Of course, I tell my close friends, and the police, exactly what happened.
But at the time, and in the years since, whenever I talk about that night, I have always just said: "I was robbed at knifepoint," even though I have never for a moment thought robbery was what my assailant intended. Even though I always have felt that I very likely bartered my way out of a rape.
Why haven't I called it an assault? Well, first, he just grabbed my crotch. Yes, I feared for my life; yes, I had cold-sweat nightmares for months afterward. But my experience didn't come anywhere near that of someone who's been raped. To me, it somehow seemed too minor to qualify.
Second, the language he used was vulgar, not something easily repeated. After the first few times I told the story, I realized "robbed at knifepoint" conveys a good degree of seriousness, and it is much less embarrassing to say.

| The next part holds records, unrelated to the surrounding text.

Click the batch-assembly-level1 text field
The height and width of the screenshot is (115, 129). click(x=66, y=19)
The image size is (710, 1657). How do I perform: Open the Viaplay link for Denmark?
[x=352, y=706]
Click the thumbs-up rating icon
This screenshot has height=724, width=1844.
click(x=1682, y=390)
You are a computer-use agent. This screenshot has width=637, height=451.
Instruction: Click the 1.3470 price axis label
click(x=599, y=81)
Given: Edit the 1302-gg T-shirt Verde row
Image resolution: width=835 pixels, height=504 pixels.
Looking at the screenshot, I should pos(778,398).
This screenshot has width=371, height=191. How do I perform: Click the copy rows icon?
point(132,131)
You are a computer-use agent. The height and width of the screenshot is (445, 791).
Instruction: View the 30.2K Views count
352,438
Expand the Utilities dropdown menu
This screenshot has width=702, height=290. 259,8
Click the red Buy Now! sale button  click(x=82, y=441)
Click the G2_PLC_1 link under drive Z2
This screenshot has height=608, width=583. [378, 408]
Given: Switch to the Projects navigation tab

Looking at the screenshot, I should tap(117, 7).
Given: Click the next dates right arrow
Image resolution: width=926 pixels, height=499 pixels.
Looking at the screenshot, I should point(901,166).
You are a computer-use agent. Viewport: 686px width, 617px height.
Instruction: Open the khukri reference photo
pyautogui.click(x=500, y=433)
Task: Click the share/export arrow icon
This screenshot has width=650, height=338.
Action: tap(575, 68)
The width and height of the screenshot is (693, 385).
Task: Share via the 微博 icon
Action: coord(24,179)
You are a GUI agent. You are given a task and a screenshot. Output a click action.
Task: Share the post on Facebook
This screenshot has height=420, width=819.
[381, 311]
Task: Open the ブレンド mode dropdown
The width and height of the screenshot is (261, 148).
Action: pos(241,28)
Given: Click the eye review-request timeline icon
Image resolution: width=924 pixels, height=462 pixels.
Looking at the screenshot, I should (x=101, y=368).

But the latest acts in our political circus suddenly have made telling my years-old story easy. Thanks to Donald Trump's nasty comments - even his response since - we have had multiple national conversations about the fact that grabbing someone's crotch without that person's consent is indeed sexual assault. And, thanks to his vile vocabulary, the word that was too embarrassing for me to repeat is now as common a part of our lexicon as candidate and debate.
Ellen D. Feld is an internist who lives in Philadelphia and teaches at Drexel University.